Saved entries:

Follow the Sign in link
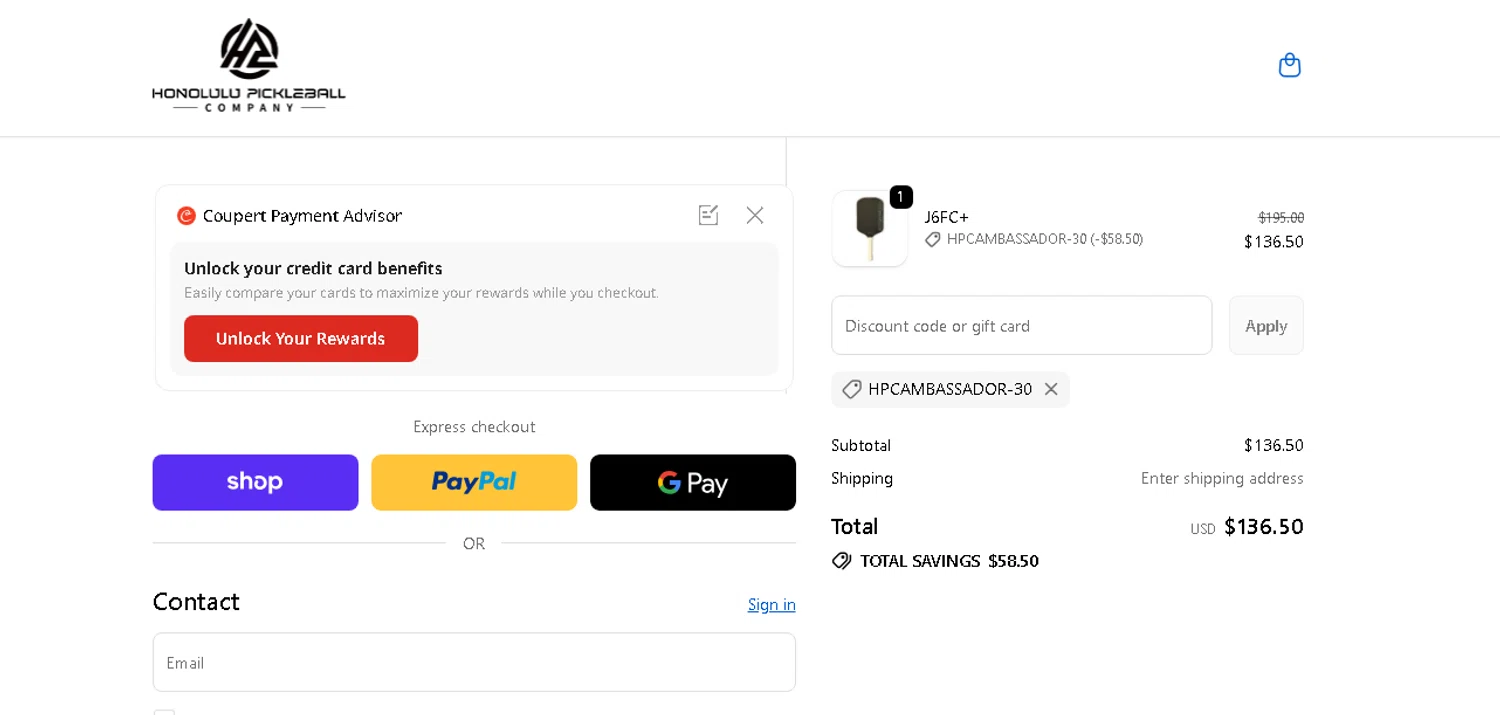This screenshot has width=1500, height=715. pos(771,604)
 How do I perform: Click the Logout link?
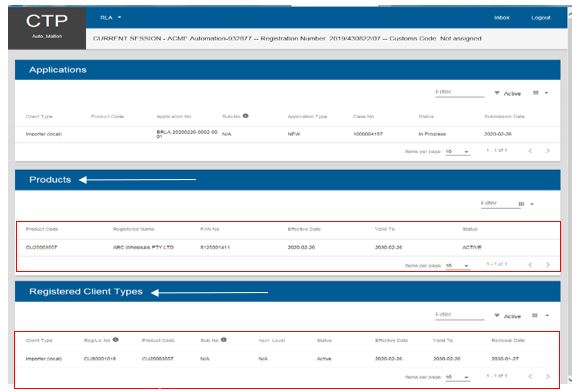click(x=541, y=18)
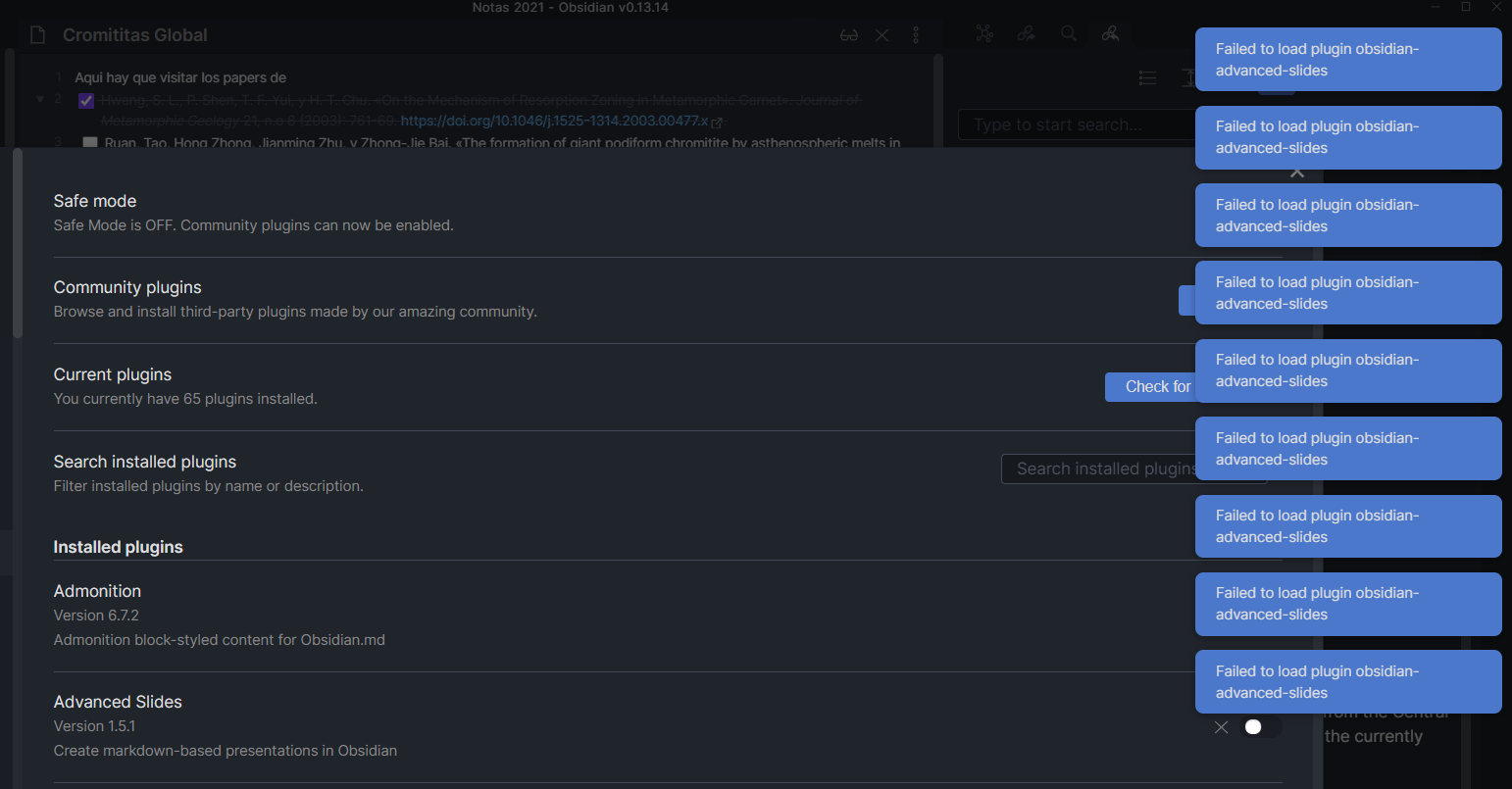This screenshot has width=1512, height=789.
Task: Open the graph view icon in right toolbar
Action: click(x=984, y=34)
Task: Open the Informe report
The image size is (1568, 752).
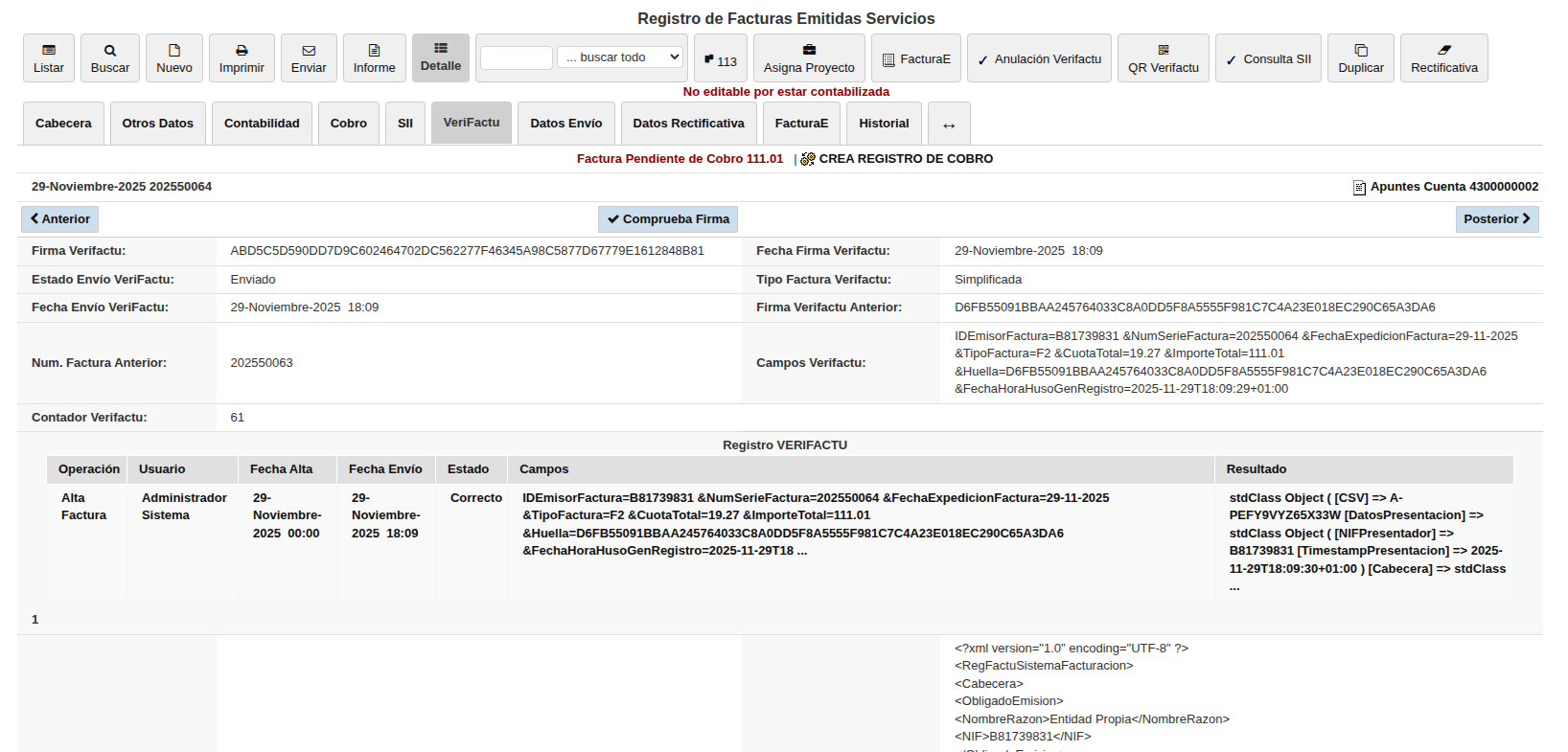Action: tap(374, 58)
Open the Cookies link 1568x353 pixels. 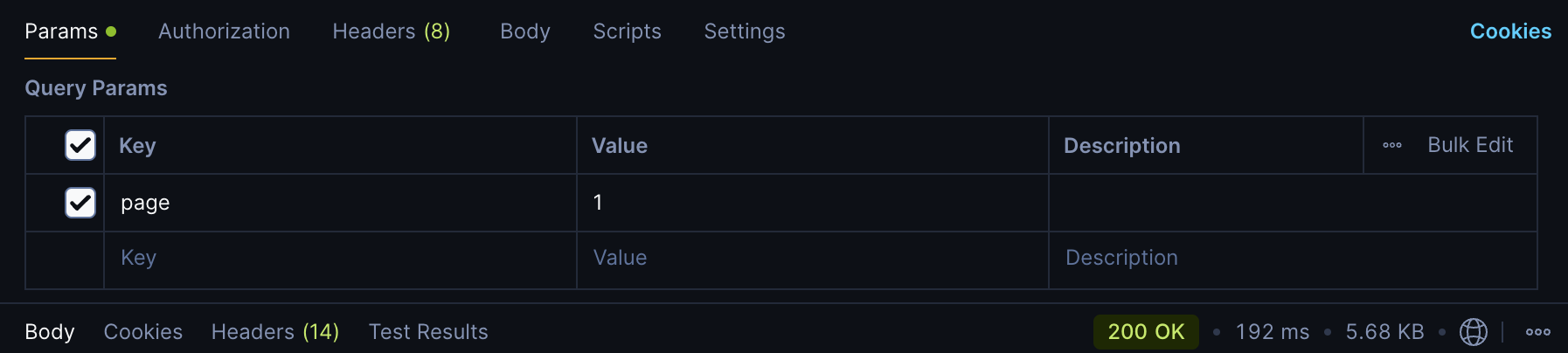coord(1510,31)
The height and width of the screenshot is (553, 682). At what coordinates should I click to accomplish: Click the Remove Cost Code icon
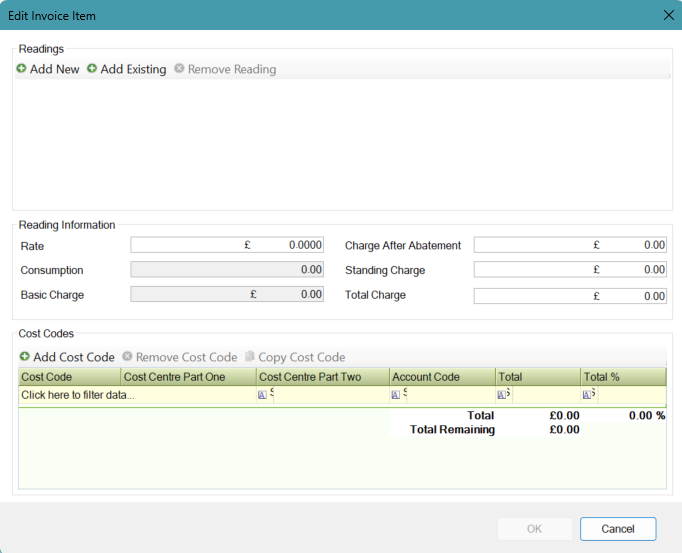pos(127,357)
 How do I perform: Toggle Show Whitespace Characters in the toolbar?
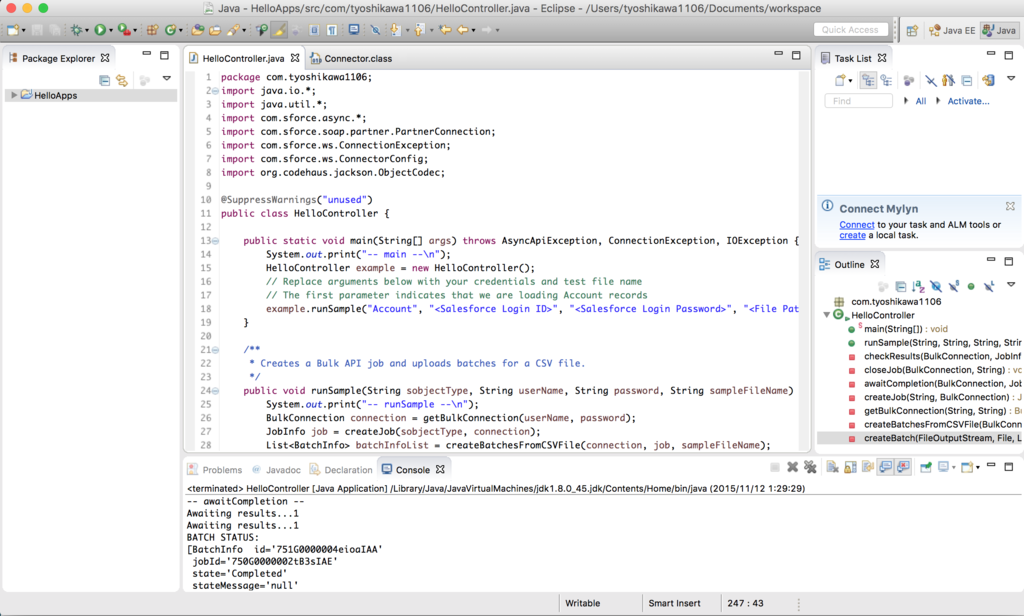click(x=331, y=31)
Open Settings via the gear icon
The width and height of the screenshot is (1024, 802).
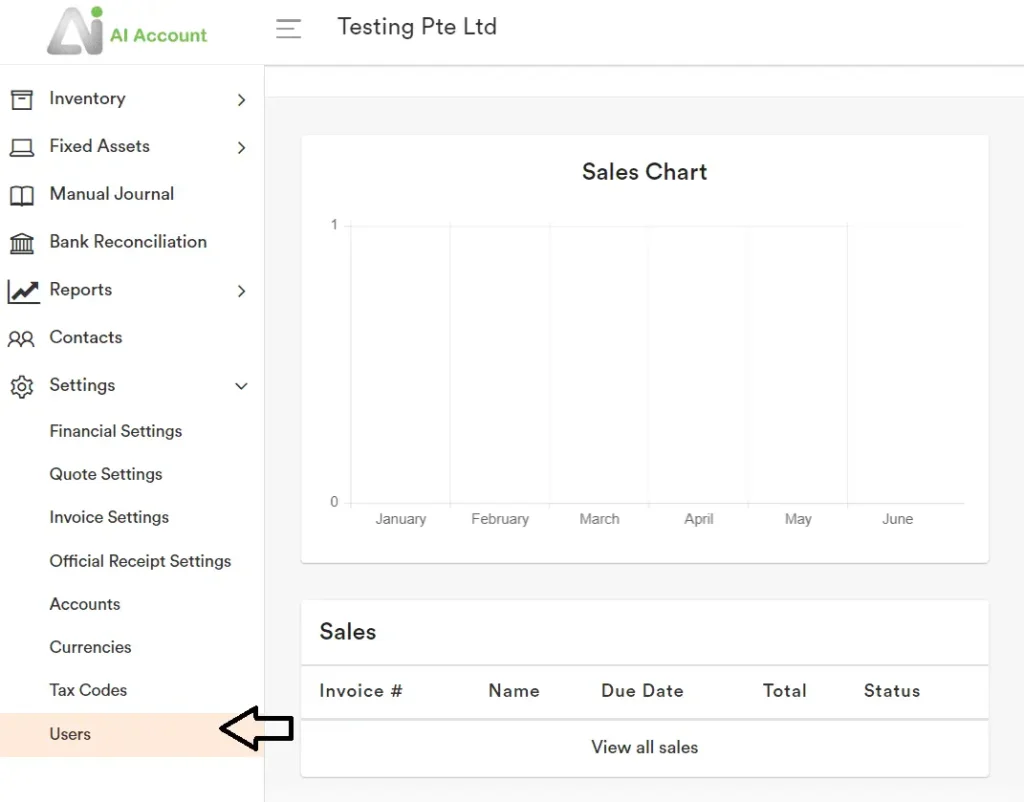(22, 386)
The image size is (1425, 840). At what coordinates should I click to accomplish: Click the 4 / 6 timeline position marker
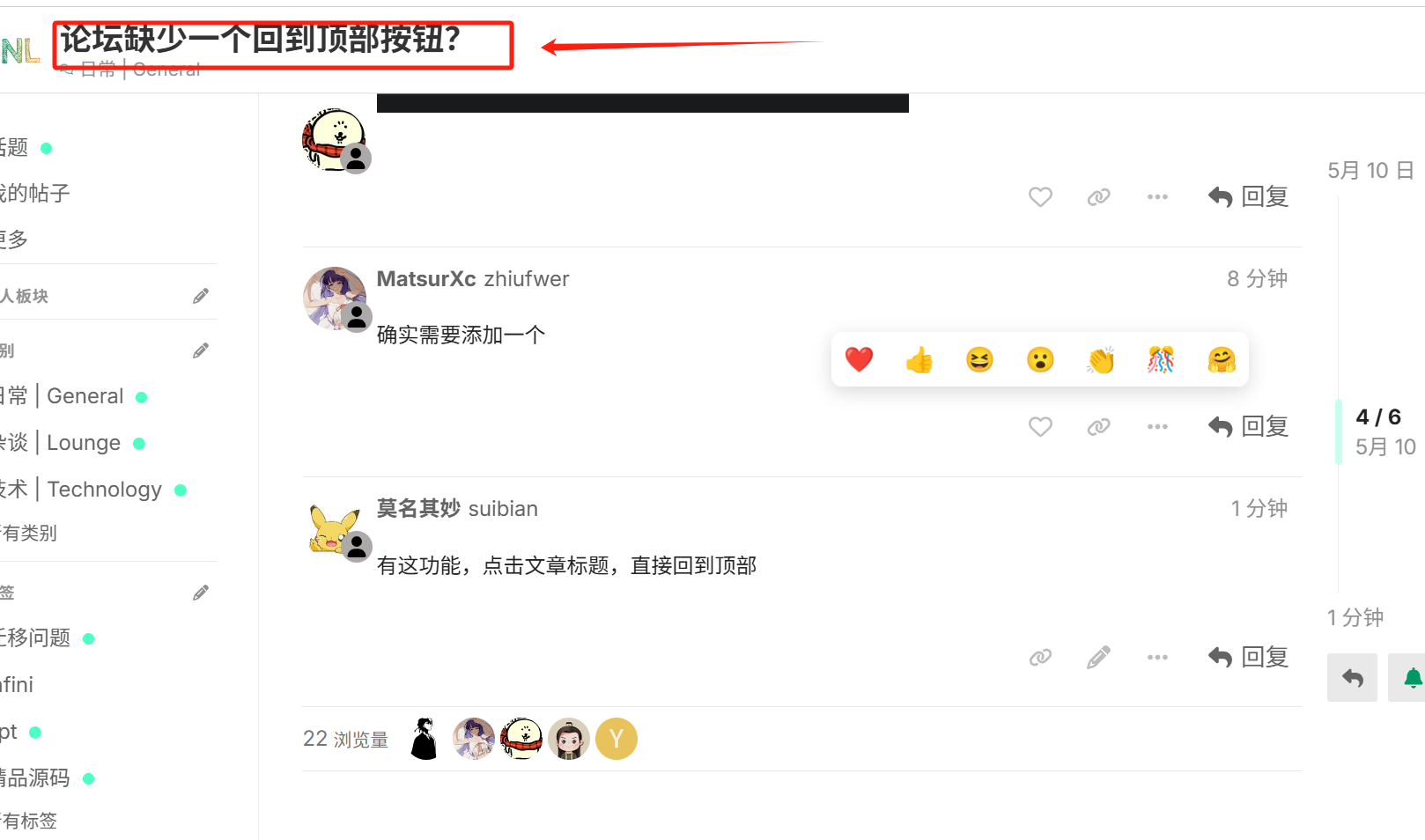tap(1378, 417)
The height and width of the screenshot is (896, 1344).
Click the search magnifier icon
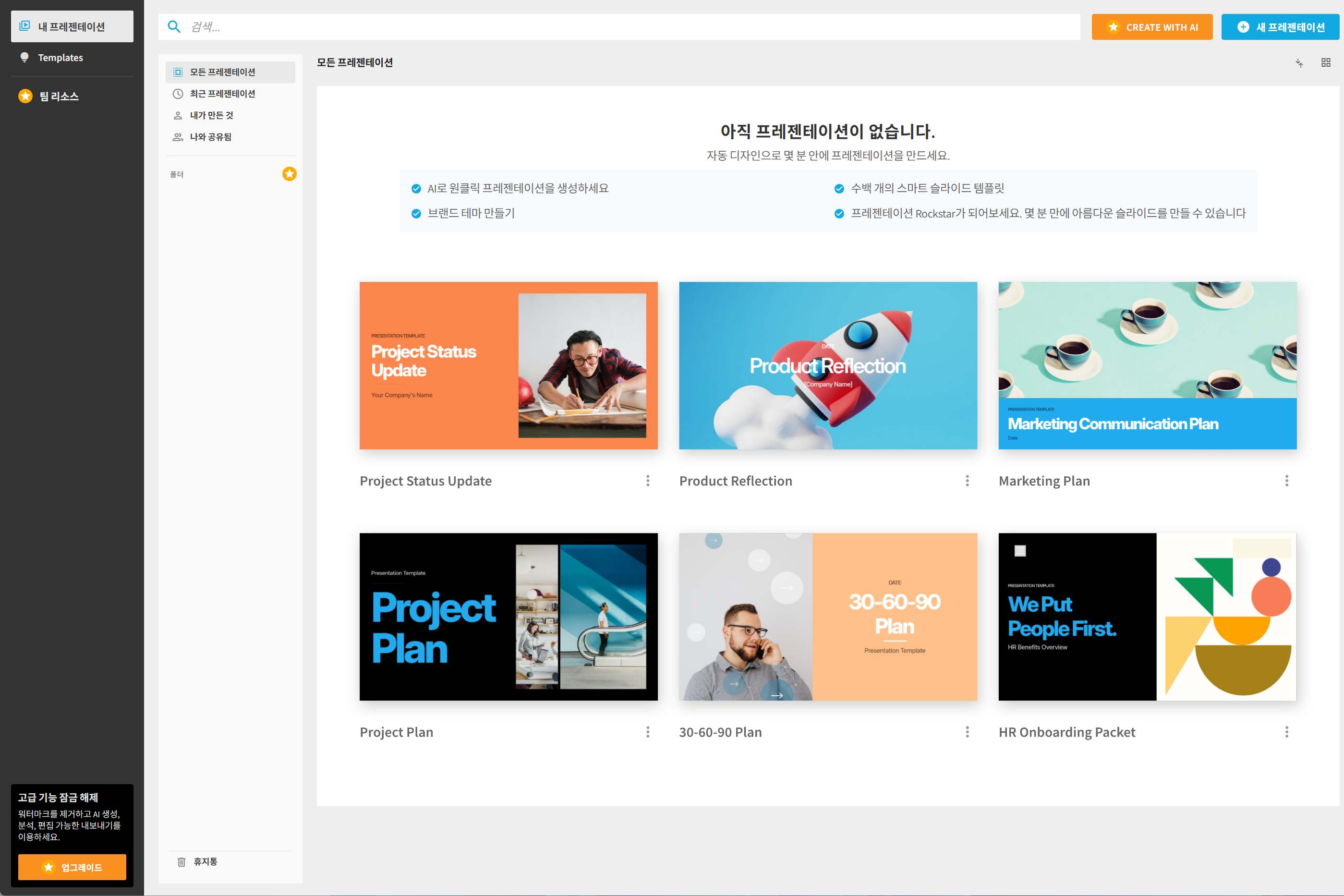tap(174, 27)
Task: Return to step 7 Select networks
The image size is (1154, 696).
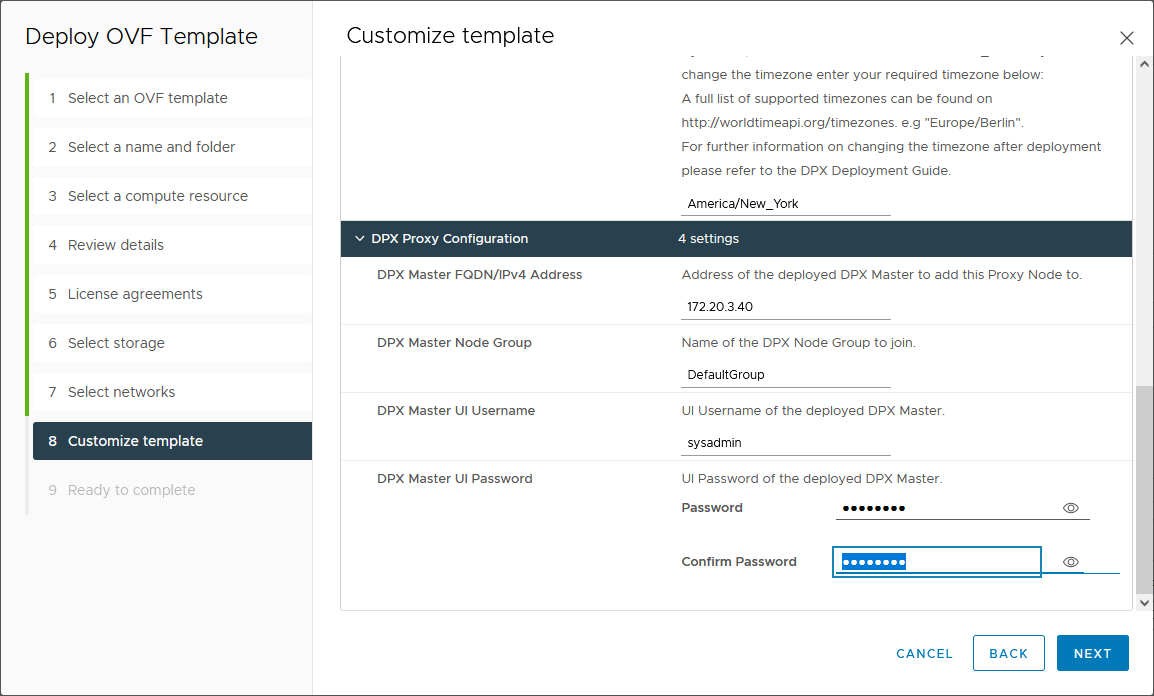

TASK STATEMENT: With pictures left out, repeat exactly the lines from the one containing "Task: Return to step 7 Select networks" through the last line of the data above, inclusive, and nothing else.

WRITTEN REPLY:
Task: Return to step 7 Select networks
The image size is (1154, 696).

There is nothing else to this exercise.